■ **What is expected**: All of the entries are to be written out again verbatim.

Supplied entries START

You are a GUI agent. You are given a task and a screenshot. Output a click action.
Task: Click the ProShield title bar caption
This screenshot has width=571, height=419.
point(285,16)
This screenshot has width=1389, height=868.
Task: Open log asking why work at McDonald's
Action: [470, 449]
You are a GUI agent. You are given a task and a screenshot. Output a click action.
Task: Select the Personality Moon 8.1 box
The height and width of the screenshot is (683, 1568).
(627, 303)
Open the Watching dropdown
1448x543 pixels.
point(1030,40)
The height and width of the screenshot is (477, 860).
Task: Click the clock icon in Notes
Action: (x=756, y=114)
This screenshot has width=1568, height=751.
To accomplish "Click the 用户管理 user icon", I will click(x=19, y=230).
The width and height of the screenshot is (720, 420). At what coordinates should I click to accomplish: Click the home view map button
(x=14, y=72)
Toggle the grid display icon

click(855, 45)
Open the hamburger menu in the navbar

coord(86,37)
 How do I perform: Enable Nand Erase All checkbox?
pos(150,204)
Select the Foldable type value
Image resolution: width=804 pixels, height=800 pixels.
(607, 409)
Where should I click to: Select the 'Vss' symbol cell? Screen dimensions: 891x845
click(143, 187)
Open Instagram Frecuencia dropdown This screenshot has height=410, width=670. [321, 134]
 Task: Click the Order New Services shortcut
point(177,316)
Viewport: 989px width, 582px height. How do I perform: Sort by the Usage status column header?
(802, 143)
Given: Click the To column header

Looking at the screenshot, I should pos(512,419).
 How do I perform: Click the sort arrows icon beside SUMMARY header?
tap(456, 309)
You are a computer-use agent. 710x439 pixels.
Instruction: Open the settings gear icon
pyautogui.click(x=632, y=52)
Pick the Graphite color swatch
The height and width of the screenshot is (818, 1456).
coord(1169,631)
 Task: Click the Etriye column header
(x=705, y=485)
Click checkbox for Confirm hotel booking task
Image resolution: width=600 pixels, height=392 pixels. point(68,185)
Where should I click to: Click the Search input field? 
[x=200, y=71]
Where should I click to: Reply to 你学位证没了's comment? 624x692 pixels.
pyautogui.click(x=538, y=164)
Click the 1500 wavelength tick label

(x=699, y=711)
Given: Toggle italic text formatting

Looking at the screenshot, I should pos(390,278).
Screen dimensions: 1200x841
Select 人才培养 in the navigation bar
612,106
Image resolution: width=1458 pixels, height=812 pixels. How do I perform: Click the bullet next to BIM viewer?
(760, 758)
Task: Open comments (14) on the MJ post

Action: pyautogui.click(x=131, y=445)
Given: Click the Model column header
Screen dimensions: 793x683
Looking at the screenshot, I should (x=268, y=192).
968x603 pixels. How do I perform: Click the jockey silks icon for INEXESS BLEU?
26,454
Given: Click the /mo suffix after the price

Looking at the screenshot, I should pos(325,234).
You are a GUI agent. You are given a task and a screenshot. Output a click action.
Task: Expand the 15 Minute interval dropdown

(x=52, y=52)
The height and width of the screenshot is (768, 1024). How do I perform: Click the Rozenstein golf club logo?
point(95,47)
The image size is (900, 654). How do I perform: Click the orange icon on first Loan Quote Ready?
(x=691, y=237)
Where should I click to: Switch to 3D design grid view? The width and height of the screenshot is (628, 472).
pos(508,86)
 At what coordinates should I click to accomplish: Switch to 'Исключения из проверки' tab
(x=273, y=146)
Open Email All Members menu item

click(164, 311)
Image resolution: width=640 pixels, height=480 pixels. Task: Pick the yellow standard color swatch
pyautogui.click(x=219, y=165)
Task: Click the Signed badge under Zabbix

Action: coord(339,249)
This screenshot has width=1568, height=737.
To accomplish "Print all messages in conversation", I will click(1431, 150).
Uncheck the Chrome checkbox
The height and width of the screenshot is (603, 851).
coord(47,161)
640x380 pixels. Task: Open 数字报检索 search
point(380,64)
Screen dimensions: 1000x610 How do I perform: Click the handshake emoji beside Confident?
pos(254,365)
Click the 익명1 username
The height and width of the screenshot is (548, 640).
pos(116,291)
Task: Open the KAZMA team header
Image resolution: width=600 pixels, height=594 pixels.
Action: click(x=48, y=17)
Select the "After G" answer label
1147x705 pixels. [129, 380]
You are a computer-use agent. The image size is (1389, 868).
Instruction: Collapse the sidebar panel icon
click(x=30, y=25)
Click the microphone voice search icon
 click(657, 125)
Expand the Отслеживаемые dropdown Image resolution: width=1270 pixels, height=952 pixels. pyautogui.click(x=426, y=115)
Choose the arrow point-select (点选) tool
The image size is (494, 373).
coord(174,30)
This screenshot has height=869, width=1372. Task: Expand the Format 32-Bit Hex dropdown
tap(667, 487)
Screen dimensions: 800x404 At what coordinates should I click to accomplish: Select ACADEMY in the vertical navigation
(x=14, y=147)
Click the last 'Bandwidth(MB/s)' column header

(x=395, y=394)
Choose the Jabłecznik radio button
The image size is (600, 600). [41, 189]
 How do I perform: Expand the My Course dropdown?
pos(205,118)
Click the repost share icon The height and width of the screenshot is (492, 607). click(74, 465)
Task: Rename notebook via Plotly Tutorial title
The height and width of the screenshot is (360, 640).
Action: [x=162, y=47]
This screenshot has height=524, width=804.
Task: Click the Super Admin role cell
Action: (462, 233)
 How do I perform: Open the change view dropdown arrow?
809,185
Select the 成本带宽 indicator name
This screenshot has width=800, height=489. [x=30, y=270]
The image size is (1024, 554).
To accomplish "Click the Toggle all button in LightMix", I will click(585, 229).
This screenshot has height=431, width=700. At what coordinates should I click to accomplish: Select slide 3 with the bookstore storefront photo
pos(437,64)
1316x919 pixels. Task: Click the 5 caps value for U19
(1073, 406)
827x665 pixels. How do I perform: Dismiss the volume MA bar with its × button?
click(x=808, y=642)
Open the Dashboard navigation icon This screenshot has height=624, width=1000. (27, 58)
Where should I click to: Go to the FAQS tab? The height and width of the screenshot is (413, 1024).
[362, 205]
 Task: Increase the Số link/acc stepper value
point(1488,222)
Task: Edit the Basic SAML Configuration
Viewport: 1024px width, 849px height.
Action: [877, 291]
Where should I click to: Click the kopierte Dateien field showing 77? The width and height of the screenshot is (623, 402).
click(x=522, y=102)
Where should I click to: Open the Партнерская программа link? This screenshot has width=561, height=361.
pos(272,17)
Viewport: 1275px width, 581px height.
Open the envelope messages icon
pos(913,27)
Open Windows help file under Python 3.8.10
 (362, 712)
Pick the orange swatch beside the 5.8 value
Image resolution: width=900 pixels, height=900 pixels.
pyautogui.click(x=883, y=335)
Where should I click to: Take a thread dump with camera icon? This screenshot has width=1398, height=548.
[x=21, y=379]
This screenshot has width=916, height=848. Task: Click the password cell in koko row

Supplied entries END

■ **Task answer**:
You are a GUI agent. You are given a task and a screenshot. Output a click action.
Task: Click the ProShield title bar caption
This screenshot has width=571, height=419.
point(285,16)
This screenshot has width=1389, height=868.
Task: Open log asking why work at McDonald's
Action: [470, 449]
You are a GUI agent. You are given a task and a screenshot. Output a click action.
Task: Select the Personality Moon 8.1 box
The height and width of the screenshot is (683, 1568).
(627, 303)
Open the Watching dropdown
1448x543 pixels.
point(1030,40)
The height and width of the screenshot is (477, 860).
Task: Click the clock icon in Notes
Action: (x=756, y=114)
This screenshot has width=1568, height=751.
To accomplish "Click the 用户管理 user icon", I will click(x=19, y=230).
The width and height of the screenshot is (720, 420). At what coordinates should I click to accomplish: Click the home view map button
(x=14, y=72)
Toggle the grid display icon

click(855, 45)
Open the hamburger menu in the navbar

coord(86,37)
 How do I perform: Enable Nand Erase All checkbox?
pos(150,204)
Select the Foldable type value
Image resolution: width=804 pixels, height=800 pixels.
(607, 409)
Where should I click to: Select the 'Vss' symbol cell? Screen dimensions: 891x845
click(143, 187)
Open Instagram Frecuencia dropdown This screenshot has height=410, width=670. [321, 134]
 Task: Click the Order New Services shortcut
point(177,316)
Viewport: 989px width, 582px height. How do I perform: Sort by the Usage status column header?
(802, 143)
Given: Click the To column header

Looking at the screenshot, I should pos(512,419).
 How do I perform: Click the sort arrows icon beside SUMMARY header?
tap(456, 309)
You are a computer-use agent. 710x439 pixels.
Instruction: Open the settings gear icon
pyautogui.click(x=632, y=52)
Pick the Graphite color swatch
The height and width of the screenshot is (818, 1456).
coord(1169,631)
 Task: Click the Etriye column header
(x=705, y=485)
Click checkbox for Confirm hotel booking task
Image resolution: width=600 pixels, height=392 pixels. point(68,185)
Where should I click to: Click the Search input field? 
[x=200, y=71]
Where should I click to: Reply to 你学位证没了's comment? 624x692 pixels.
pyautogui.click(x=538, y=164)
Click the 1500 wavelength tick label

(x=699, y=711)
Given: Toggle italic text formatting

Looking at the screenshot, I should pos(390,278).
Screen dimensions: 1200x841
Select 人才培养 in the navigation bar
612,106
Image resolution: width=1458 pixels, height=812 pixels. How do I perform: Click the bullet next to BIM viewer?
(760, 758)
Task: Open comments (14) on the MJ post

Action: pyautogui.click(x=131, y=445)
Given: Click the Model column header
Screen dimensions: 793x683
Looking at the screenshot, I should (x=268, y=192).
968x603 pixels. How do I perform: Click the jockey silks icon for INEXESS BLEU?
26,454
Given: Click the /mo suffix after the price

Looking at the screenshot, I should pos(325,234).
You are a GUI agent. You are given a task and a screenshot. Output a click action.
Task: Expand the 15 Minute interval dropdown

(x=52, y=52)
The height and width of the screenshot is (768, 1024). How do I perform: Click the Rozenstein golf club logo?
point(95,47)
The image size is (900, 654). How do I perform: Click the orange icon on first Loan Quote Ready?
(x=691, y=237)
Where should I click to: Switch to 3D design grid view? The width and height of the screenshot is (628, 472).
pos(508,86)
 At what coordinates should I click to accomplish: Switch to 'Исключения из проверки' tab
(x=273, y=146)
Open Email All Members menu item

click(164, 311)
Image resolution: width=640 pixels, height=480 pixels. Task: Pick the yellow standard color swatch
pyautogui.click(x=219, y=165)
Task: Click the Signed badge under Zabbix

Action: coord(339,249)
This screenshot has width=1568, height=737.
To accomplish "Print all messages in conversation", I will click(1431, 150).
Uncheck the Chrome checkbox
The height and width of the screenshot is (603, 851).
coord(47,161)
640x380 pixels. Task: Open 数字报检索 search
point(380,64)
Screen dimensions: 1000x610 How do I perform: Click the handshake emoji beside Confident?
pos(254,365)
Click the 익명1 username
The height and width of the screenshot is (548, 640).
pos(116,291)
Task: Open the KAZMA team header
Image resolution: width=600 pixels, height=594 pixels.
Action: click(x=48, y=17)
Select the "After G" answer label
1147x705 pixels. [129, 380]
You are a computer-use agent. The image size is (1389, 868).
Instruction: Collapse the sidebar panel icon
click(x=30, y=25)
Click the microphone voice search icon
 click(657, 125)
Expand the Отслеживаемые dropdown Image resolution: width=1270 pixels, height=952 pixels. pyautogui.click(x=426, y=115)
Choose the arrow point-select (点选) tool
The image size is (494, 373).
coord(174,30)
This screenshot has height=869, width=1372. Task: Expand the Format 32-Bit Hex dropdown
tap(667, 487)
Screen dimensions: 800x404 At what coordinates should I click to accomplish: Select ACADEMY in the vertical navigation
(x=14, y=147)
Click the last 'Bandwidth(MB/s)' column header

(x=395, y=394)
Choose the Jabłecznik radio button
The image size is (600, 600). [41, 189]
 How do I perform: Expand the My Course dropdown?
pos(205,118)
Click the repost share icon The height and width of the screenshot is (492, 607). click(74, 465)
Task: Rename notebook via Plotly Tutorial title
The height and width of the screenshot is (360, 640).
Action: [x=162, y=47]
This screenshot has height=524, width=804.
Task: Click the Super Admin role cell
Action: (462, 233)
 How do I perform: Open the change view dropdown arrow?
809,185
Select the 成本带宽 indicator name
This screenshot has width=800, height=489. [x=30, y=270]
The image size is (1024, 554).
To accomplish "Click the Toggle all button in LightMix", I will click(585, 229).
This screenshot has height=431, width=700. At what coordinates should I click to accomplish: Select slide 3 with the bookstore storefront photo
pos(437,64)
1316x919 pixels. Task: Click the 5 caps value for U19
(1073, 406)
827x665 pixels. How do I perform: Dismiss the volume MA bar with its × button?
click(x=808, y=642)
Open the Dashboard navigation icon This screenshot has height=624, width=1000. (27, 58)
Where should I click to: Go to the FAQS tab? The height and width of the screenshot is (413, 1024).
[362, 205]
 Task: Increase the Số link/acc stepper value
point(1488,222)
Task: Edit the Basic SAML Configuration
Viewport: 1024px width, 849px height.
Action: [877, 291]
Where should I click to: Click the kopierte Dateien field showing 77? The width and height of the screenshot is (623, 402).
click(x=522, y=102)
Where should I click to: Open the Партнерская программа link? This screenshot has width=561, height=361.
pos(272,17)
Viewport: 1275px width, 581px height.
Open the envelope messages icon
pos(913,27)
Open Windows help file under Python 3.8.10
 (362, 712)
Pick the orange swatch beside the 5.8 value
Image resolution: width=900 pixels, height=900 pixels.
pyautogui.click(x=883, y=335)
Where should I click to: Take a thread dump with camera icon? This screenshot has width=1398, height=548.
[x=21, y=379]
This screenshot has width=916, height=848. Task: Click the password cell in koko row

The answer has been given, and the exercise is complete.